A mechanical equivalent of physics-based security is \gls{mcm}, which aims at monitoring the evolution of key parameters of a machine for health assessment.
This topic is not restricted to detecting attackers' activity and can inform about the machine's health over time to enable timely maintenance.
Different techniques are deployed based on the machine type and the specific metrics of interest.
Machining equipment is often monitored with side-channel measurements such as vibration~\cite{PENG2004199,4084702,HOU2021107451} sound~\cite{sound_mcm}, temperature~\cite{22438} or chemical analysis~\cite{tavner1987condition}.
These techniques focus on mechanical machines with high-reliability requirements and leverage side-channel information to reduce intrusivity.
On a larger scale, power consumption information for a whole house -- or even a whole building -- provides information about the activity of each appliance.
Monitoring or prediction applications can leverage this information without the need for a measurement system on each endpoint.
This idea of non-intrusive load monitoring was first proposed by Hart in 1992~\cite{hart1992nonintrusive}.
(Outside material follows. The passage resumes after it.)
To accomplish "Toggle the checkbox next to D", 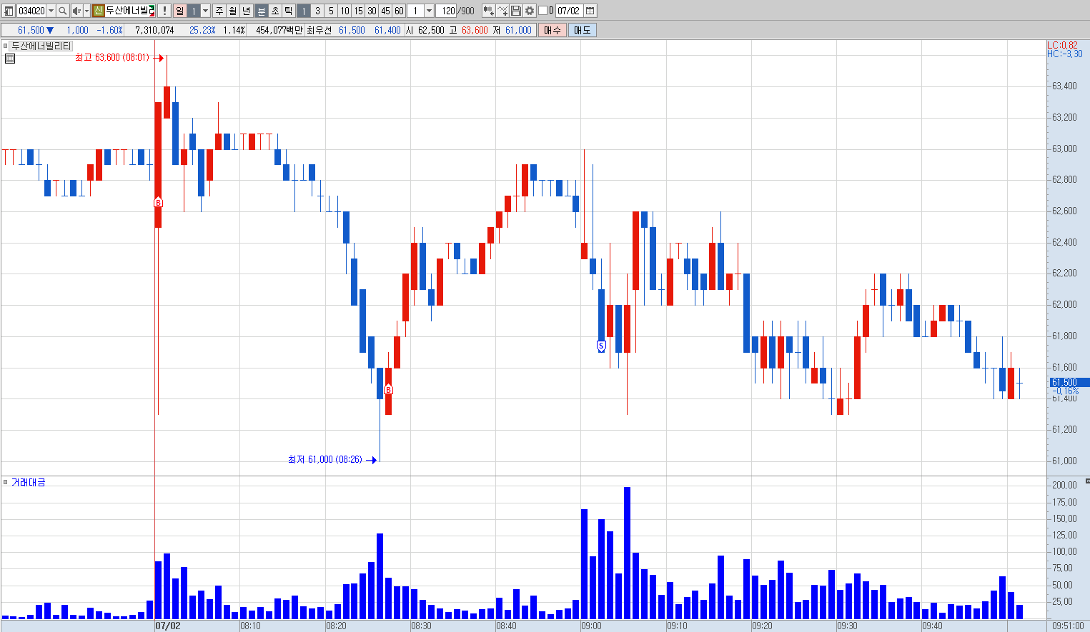I will point(542,11).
The interests and challenges posed by the problem yielded different proposed solutions such as \gls{cnn}~\cite{moradzadeh2021practical}, soft computing~\cite{puente2020non}, or Gaussian models fitting on electromagnetic signatures~\cite{10.1145/1864349.1864375}.
The concepts of signal disambiguation and individual consumption retrieval are transposable from a house composed of appliances to an embedded system composed of devices.